Pedido escrito 1:
No excerto sobre o crash de 1987, em que data atingiu o PSI20 o seu máximo até hoje?

Excerto fornecido:
========================
O crash de 1987, 28 anos depois


Em 1987, um dos principais índices acionistas norte-americanos, S&P500, tinha subido 42% desde janeiro até meados de agosto quando atingiu o seu máximo anual. Mas desde aí até ao "crash" da famosa "black Monday", o S&P500 perdeu cerca de metade do seu valor. Nas duas sessões anteriores ao dia 19 de outubro, a tal segunda-feira negra, as quedas agudizaram-se antes do forte tombo de 20%, que ficou para a história. Não foram só os preços que caiam, o volume também foi aumentando nas sessões que precederam o "crash", e foi bastante significativo na própria sessão.

Este movimento recorda evoluções mais recentes dos mercados acionistas. Em 1997, na bolsa portuguesa, após uma subida desde o início do ano de 60%, o PSI20 abriu no dia 28 de outubro a perder uns inimagináveis 18%, quando, no dia anterior, o índice norte-americano Dow Jones tinha perdido 6%. O PSI 20 acabou a sessão a perder apenas 6%, a aliviar das fortes perdas da abertura.

No meio de um louco "panic sell", os investidores mais experientes fizeram excelentes compras. O índice PSI20, nessa altura, cotava a 8000 pontos e na abertura do dia 28 de outubro chegou a cotar a 6500 pontos. Em 9 de março de 2000, atingiu o seu máximo até hoje nos 15080 pontos. Atualmente ronda os 5300 pontos, ou seja, perdeu quase dois terços do seu valor nos últimos 15 anos…

Nesse longínquo outubro de 1987, o mercado intensificou a desvalorização depois de se saber que as fusões deixariam de ter benefícios fiscais. O anúncio de um défice comercial norte-americano acima do esperado contribuiu para a queda do dólar e levou o mercado a antecipar uma subida das taxas de juro. Na sessão do dia 19 de outubro de 1987, os investidores começaram o dia a vender massivamente.

Há anos que vinham sendo implementados nos mercados financeiros programas informáticos para se poderem negociar rapidamente grandes quantidades de títulos e, neste dia, os programas que controlavam as ordens "stop loss" libertaram um grande número de ordens que fizeram disparar outras e intensificaram a queda. O próprio sistema informático da NYSE teve problemas devido à enorme avalanche de ordens, deixando os investidores desorientados. No final do dia o Dow Jones perdia 23%, a maior queda diária de sempre até aos dias de hoje. A queda havia chegado à praça de Lisboa dias antes, a 13 de outubro, após as declarações do Primeiro-Ministro da época, que numa entrevista à televisão no serão anterior, afirmou que na bolsa se anda a vender "gato por lebre".
========================
Pedido escrito 2:
Por favor, apresente em lista numerada as linhas dos registos, desde o início dos registos até à linha que contém "Action: pos(366,417)", inclusive, sem as linhas em branco.
========================
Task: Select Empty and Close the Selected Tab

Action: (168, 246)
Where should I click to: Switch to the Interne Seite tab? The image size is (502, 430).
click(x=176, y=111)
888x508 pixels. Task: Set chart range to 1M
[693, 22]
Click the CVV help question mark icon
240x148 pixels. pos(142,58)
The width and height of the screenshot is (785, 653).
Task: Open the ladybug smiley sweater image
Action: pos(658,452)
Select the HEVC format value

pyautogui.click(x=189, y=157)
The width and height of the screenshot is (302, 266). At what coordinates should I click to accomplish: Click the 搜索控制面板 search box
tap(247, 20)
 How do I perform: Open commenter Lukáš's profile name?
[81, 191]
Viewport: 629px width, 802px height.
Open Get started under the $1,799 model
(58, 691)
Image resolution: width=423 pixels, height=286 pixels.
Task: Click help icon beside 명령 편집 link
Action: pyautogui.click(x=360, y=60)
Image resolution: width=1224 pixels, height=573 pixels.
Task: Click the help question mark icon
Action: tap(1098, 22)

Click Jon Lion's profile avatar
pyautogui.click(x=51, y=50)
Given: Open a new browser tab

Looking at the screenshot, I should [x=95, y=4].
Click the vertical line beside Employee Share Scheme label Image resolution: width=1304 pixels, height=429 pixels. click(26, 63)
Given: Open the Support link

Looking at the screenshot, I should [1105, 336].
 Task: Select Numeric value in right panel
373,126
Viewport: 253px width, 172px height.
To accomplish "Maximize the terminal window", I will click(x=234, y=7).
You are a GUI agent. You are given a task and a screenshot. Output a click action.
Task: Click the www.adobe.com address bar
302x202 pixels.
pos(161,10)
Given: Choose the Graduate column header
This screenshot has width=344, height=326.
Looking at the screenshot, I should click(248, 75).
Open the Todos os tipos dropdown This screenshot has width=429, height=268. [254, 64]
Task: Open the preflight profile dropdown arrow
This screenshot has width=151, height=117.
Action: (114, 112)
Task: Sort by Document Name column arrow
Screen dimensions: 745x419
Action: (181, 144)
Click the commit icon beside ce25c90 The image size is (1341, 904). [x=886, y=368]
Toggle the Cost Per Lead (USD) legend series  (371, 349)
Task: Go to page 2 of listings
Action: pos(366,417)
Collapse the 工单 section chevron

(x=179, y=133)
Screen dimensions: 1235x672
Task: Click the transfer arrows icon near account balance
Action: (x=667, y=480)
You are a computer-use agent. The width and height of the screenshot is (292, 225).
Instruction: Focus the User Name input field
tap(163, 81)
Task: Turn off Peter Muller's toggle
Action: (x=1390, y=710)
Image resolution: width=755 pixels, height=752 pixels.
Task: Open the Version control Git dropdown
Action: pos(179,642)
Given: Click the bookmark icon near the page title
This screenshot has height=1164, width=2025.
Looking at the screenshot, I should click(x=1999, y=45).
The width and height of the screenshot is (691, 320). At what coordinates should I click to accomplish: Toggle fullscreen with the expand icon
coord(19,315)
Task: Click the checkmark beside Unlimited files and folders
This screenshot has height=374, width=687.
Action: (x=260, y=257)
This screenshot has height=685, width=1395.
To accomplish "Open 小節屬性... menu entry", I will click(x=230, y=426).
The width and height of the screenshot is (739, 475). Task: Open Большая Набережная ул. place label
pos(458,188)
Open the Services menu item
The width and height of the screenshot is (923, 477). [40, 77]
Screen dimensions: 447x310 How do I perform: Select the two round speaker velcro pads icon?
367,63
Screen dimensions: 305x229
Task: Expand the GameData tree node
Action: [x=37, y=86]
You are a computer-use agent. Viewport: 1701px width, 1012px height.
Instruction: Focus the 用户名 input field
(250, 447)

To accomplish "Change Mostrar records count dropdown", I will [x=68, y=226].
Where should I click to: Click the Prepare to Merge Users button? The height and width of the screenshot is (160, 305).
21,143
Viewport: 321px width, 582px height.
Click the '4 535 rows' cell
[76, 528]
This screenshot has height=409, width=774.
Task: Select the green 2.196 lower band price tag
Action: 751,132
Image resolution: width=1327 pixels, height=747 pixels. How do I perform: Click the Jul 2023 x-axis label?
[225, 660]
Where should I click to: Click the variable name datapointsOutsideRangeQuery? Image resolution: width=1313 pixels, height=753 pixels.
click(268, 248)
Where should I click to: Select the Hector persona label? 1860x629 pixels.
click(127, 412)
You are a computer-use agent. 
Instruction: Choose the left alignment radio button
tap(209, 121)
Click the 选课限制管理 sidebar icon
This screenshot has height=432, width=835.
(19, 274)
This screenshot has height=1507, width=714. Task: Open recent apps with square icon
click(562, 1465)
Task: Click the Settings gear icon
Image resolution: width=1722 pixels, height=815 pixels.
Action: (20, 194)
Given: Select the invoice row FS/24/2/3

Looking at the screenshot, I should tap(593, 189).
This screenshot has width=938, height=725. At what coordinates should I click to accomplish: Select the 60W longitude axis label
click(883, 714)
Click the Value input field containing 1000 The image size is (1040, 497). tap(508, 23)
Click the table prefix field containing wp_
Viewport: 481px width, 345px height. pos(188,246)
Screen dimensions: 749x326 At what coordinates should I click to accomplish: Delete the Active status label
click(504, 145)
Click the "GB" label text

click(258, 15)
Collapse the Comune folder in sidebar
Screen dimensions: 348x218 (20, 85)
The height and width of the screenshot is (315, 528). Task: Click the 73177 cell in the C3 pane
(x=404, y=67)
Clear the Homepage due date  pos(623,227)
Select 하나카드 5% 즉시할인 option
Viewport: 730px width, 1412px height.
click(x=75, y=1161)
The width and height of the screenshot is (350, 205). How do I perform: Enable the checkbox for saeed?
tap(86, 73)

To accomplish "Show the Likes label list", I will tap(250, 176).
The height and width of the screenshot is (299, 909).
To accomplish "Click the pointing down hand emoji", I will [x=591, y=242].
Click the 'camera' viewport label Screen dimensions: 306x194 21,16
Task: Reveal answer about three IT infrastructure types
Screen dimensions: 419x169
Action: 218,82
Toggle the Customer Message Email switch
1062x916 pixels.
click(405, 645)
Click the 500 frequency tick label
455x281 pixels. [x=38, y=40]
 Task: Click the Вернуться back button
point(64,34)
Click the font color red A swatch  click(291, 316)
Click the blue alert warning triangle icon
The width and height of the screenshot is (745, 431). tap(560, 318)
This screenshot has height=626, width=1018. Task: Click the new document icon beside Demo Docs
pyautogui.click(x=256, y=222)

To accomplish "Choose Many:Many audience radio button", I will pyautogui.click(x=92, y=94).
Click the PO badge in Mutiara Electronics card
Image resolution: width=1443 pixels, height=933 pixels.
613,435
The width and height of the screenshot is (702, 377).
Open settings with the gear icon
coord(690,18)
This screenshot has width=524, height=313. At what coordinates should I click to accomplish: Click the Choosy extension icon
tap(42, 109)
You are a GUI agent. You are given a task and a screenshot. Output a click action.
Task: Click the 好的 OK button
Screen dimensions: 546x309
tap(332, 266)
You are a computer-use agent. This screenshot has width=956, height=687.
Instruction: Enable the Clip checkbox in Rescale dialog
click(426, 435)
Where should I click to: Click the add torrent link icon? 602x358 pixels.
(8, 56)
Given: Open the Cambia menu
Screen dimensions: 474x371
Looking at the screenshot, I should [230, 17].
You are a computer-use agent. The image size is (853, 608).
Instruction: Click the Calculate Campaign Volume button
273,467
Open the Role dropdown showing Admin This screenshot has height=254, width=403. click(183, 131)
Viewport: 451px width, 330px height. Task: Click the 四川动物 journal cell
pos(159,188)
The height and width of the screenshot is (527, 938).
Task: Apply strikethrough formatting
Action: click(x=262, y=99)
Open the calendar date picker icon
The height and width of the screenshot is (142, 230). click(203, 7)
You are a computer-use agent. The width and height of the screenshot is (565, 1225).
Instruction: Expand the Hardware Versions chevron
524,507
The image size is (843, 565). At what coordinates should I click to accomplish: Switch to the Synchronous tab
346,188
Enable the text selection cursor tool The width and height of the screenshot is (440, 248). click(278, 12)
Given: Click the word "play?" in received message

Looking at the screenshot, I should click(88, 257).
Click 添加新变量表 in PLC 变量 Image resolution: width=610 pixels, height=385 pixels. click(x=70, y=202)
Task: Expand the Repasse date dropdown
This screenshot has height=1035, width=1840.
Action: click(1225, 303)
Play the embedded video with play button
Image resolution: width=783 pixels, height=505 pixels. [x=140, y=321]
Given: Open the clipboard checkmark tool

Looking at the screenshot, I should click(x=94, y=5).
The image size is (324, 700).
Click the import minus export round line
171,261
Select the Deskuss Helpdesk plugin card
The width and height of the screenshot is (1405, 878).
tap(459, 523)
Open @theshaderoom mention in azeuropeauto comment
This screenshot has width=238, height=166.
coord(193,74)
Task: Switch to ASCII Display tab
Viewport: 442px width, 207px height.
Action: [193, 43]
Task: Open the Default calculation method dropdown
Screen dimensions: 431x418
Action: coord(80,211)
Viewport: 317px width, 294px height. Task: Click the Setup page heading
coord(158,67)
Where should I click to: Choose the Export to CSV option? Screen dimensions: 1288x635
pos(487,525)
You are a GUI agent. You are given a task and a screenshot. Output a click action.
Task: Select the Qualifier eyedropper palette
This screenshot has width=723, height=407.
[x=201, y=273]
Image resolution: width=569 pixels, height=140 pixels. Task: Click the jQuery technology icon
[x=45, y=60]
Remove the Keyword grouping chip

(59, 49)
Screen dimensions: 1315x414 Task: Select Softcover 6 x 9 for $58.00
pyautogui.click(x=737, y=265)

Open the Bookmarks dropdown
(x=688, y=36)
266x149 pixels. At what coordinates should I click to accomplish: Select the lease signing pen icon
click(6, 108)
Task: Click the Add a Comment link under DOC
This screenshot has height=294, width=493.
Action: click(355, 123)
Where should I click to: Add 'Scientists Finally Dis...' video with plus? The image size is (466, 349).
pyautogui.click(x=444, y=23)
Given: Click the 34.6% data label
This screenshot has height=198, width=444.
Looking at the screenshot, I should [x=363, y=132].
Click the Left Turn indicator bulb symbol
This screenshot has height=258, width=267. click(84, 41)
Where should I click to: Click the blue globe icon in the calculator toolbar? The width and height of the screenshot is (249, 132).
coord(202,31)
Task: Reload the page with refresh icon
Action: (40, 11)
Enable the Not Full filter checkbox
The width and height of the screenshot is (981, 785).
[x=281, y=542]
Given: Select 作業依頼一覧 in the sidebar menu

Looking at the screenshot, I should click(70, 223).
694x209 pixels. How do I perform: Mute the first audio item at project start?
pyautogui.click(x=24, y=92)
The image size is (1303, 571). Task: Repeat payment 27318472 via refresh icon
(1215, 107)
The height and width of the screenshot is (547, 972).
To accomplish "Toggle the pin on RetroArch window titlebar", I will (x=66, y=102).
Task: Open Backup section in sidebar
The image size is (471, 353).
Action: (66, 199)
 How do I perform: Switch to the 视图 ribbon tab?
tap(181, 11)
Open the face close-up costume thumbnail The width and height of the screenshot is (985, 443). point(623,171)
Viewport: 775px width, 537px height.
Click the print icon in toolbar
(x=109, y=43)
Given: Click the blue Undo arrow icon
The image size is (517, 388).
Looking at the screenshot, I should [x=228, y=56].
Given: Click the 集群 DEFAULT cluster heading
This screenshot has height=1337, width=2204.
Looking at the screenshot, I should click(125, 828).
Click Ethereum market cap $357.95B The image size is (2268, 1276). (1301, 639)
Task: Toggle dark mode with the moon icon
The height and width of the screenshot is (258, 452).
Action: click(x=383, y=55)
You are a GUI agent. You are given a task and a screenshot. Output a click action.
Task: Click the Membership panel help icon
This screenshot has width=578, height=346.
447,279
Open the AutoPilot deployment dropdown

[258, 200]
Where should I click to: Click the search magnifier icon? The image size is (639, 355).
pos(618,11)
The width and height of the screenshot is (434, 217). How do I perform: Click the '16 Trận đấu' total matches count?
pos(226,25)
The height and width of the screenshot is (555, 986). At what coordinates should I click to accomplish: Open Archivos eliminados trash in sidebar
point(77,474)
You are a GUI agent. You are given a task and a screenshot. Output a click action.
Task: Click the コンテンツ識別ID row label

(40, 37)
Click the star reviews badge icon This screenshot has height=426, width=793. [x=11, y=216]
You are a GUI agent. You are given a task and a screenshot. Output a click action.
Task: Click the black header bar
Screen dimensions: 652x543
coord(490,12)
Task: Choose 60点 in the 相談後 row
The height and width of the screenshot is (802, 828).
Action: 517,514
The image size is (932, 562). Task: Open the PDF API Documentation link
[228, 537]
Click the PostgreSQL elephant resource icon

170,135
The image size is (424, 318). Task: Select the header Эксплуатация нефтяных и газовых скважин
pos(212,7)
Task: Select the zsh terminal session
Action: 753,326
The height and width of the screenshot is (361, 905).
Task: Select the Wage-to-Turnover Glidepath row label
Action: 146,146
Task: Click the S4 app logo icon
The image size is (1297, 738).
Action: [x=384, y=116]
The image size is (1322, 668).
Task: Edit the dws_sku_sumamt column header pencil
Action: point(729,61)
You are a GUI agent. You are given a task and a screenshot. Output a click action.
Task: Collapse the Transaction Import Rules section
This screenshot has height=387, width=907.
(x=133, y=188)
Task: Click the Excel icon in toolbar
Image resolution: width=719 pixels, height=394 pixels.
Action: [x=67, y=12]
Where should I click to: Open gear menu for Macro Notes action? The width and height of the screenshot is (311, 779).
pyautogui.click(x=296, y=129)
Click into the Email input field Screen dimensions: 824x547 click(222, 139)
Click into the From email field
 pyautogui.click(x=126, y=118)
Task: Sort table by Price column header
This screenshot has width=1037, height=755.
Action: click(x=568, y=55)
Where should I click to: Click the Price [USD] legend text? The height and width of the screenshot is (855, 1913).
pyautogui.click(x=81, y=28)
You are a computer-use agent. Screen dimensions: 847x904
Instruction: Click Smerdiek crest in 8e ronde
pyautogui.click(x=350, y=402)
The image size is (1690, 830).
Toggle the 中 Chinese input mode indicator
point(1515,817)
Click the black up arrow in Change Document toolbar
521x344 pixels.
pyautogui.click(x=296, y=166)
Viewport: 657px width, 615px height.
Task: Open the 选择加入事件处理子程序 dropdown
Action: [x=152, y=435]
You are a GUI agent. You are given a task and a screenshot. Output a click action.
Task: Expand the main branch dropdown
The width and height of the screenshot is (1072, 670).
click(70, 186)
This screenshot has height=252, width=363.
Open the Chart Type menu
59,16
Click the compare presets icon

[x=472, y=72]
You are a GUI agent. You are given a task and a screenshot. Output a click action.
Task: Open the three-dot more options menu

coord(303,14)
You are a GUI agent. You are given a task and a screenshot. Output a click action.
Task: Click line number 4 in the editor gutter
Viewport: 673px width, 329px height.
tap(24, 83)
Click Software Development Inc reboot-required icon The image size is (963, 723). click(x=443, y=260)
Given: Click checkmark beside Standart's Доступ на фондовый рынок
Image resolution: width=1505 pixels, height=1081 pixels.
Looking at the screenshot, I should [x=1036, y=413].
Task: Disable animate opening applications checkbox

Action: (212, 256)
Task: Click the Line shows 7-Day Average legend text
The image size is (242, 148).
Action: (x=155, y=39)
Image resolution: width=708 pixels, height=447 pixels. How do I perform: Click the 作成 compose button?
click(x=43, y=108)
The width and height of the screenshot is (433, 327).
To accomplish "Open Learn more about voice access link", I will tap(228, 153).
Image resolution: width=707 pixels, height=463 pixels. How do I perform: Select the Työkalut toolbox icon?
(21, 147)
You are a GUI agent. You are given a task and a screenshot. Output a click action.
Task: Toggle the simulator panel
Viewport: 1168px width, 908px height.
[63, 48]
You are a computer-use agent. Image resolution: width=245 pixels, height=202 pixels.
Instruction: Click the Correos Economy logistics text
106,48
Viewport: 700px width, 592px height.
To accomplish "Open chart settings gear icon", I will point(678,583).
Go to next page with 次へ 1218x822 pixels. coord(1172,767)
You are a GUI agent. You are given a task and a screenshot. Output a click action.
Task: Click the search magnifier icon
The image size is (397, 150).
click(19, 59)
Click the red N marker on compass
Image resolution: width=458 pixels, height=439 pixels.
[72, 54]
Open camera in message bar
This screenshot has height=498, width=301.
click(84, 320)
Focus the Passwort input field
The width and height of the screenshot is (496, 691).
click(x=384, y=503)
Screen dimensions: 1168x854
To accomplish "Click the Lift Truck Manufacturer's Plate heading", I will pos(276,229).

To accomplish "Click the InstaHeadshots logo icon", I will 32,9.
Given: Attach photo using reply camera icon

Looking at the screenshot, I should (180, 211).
========================
Resultado correto 1:
Em 9 de março de 2000, nos 15080 pontos.

Resultado correto 2:
1. Task: Select Empty and Close the Selected Tab
2. Action: (168, 246)
3. Where should I click to: Switch to the Interne Seite tab? The image size is (502, 430).
4. click(x=176, y=111)
5. 888x508 pixels. Task: Set chart range to 1M
6. [693, 22]
7. Click the CVV help question mark icon
8. 240x148 pixels. pos(142,58)
9. The width and height of the screenshot is (785, 653).
10. Task: Open the ladybug smiley sweater image
11. Action: pos(658,452)
12. Select the HEVC format value
13. pyautogui.click(x=189, y=157)
14. The width and height of the screenshot is (302, 266). At what coordinates should I click to accomplish: Click the 搜索控制面板 search box
15. tap(247, 20)
16.  How do I perform: Open commenter Lukáš's profile name?
17. [81, 191]
18. Viewport: 629px width, 802px height.
19. Open Get started under the $1,799 model
20. (58, 691)
21. Image resolution: width=423 pixels, height=286 pixels.
22. Task: Click help icon beside 명령 편집 link
23. Action: pyautogui.click(x=360, y=60)
24. Image resolution: width=1224 pixels, height=573 pixels.
25. Task: Click the help question mark icon
26. Action: tap(1098, 22)
27. Click Jon Lion's profile avatar
28. pyautogui.click(x=51, y=50)
29. Given: Open a new browser tab
30. Looking at the screenshot, I should [x=95, y=4].
31. Click the vertical line beside Employee Share Scheme label Image resolution: width=1304 pixels, height=429 pixels. click(26, 63)
32. Given: Open the Support link
33. Looking at the screenshot, I should [1105, 336].
34.  Task: Select Numeric value in right panel
35. 373,126
36. Viewport: 253px width, 172px height.
37. To accomplish "Maximize the terminal window", I will click(x=234, y=7).
38. You are a GUI agent. You are given a task and a screenshot. Output a click action.
39. Task: Click the www.adobe.com address bar
40. 302x202 pixels.
41. pos(161,10)
42. Given: Choose the Graduate column header
43. This screenshot has width=344, height=326.
44. Looking at the screenshot, I should click(248, 75).
45. Open the Todos os tipos dropdown This screenshot has width=429, height=268. [254, 64]
46. Task: Open the preflight profile dropdown arrow
47. This screenshot has width=151, height=117.
48. Action: (114, 112)
49. Task: Sort by Document Name column arrow
50. Screen dimensions: 745x419
51. Action: (181, 144)
52. Click the commit icon beside ce25c90 The image size is (1341, 904). [x=886, y=368]
53. Toggle the Cost Per Lead (USD) legend series  (371, 349)
54. Task: Go to page 2 of listings
55. Action: pos(366,417)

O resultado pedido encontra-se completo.